### How to complete this task
Write the records out again in full, word for word.

### Records for this task
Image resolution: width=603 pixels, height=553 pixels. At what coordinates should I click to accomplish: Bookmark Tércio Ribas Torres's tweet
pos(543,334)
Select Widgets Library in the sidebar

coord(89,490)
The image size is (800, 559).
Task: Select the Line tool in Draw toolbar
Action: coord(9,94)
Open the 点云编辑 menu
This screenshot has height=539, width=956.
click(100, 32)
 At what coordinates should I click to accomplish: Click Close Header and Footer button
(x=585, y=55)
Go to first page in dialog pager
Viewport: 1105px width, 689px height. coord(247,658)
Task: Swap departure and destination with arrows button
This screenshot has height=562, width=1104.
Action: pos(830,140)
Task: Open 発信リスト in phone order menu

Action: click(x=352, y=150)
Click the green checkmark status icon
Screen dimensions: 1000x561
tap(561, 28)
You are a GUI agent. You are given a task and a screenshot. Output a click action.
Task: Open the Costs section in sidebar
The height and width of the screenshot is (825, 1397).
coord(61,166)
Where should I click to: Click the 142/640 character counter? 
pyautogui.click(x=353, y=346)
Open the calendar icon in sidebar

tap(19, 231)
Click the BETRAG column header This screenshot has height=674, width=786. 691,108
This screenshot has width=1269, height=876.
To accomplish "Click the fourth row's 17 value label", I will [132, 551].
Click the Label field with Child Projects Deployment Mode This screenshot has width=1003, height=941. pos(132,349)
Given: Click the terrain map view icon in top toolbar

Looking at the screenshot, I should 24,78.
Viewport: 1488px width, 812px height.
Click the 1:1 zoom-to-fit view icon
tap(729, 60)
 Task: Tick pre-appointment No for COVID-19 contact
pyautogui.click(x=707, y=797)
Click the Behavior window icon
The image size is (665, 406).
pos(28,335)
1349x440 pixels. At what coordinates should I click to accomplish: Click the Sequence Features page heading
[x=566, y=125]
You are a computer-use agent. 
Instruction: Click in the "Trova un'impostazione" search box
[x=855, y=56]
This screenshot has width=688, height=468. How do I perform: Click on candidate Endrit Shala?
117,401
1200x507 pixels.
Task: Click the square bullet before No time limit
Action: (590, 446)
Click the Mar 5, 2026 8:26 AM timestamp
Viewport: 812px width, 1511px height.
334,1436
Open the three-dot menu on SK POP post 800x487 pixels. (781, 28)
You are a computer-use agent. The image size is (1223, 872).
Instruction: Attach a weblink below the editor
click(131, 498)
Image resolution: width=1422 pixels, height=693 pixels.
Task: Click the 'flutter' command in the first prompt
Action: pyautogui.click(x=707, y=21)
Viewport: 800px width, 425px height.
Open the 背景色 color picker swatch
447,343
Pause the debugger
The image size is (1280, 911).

### Your response
Image resolution: width=603 pixels, height=553 pixels. At what coordinates should I click to accomplish: Bookmark Tércio Ribas Torres's tweet
pos(543,334)
Select Widgets Library in the sidebar

coord(89,490)
The image size is (800, 559).
Task: Select the Line tool in Draw toolbar
Action: coord(9,94)
Open the 点云编辑 menu
This screenshot has height=539, width=956.
click(100, 32)
 At what coordinates should I click to accomplish: Click Close Header and Footer button
(x=585, y=55)
Go to first page in dialog pager
Viewport: 1105px width, 689px height. coord(247,658)
Task: Swap departure and destination with arrows button
This screenshot has height=562, width=1104.
Action: pos(830,140)
Task: Open 発信リスト in phone order menu

Action: click(x=352, y=150)
Click the green checkmark status icon
Screen dimensions: 1000x561
tap(561, 28)
You are a GUI agent. You are given a task and a screenshot. Output a click action.
Task: Open the Costs section in sidebar
The height and width of the screenshot is (825, 1397).
coord(61,166)
Where should I click to: Click the 142/640 character counter? 
pyautogui.click(x=353, y=346)
Open the calendar icon in sidebar

tap(19, 231)
Click the BETRAG column header This screenshot has height=674, width=786. 691,108
This screenshot has width=1269, height=876.
To accomplish "Click the fourth row's 17 value label", I will [132, 551].
Click the Label field with Child Projects Deployment Mode This screenshot has width=1003, height=941. pos(132,349)
Given: Click the terrain map view icon in top toolbar

Looking at the screenshot, I should 24,78.
Viewport: 1488px width, 812px height.
Click the 1:1 zoom-to-fit view icon
tap(729, 60)
 Task: Tick pre-appointment No for COVID-19 contact
pyautogui.click(x=707, y=797)
Click the Behavior window icon
The image size is (665, 406).
pos(28,335)
1349x440 pixels. At what coordinates should I click to accomplish: Click the Sequence Features page heading
[x=566, y=125]
You are a computer-use agent. 
Instruction: Click in the "Trova un'impostazione" search box
[x=855, y=56]
This screenshot has width=688, height=468. How do I perform: Click on candidate Endrit Shala?
117,401
1200x507 pixels.
Task: Click the square bullet before No time limit
Action: (590, 446)
Click the Mar 5, 2026 8:26 AM timestamp
Viewport: 812px width, 1511px height.
334,1436
Open the three-dot menu on SK POP post 800x487 pixels. (781, 28)
You are a computer-use agent. The image size is (1223, 872).
Instruction: Attach a weblink below the editor
click(131, 498)
Image resolution: width=1422 pixels, height=693 pixels.
Task: Click the 'flutter' command in the first prompt
Action: pyautogui.click(x=707, y=21)
Viewport: 800px width, 425px height.
Open the 背景色 color picker swatch
447,343
Pause the debugger
The image size is (1280, 911).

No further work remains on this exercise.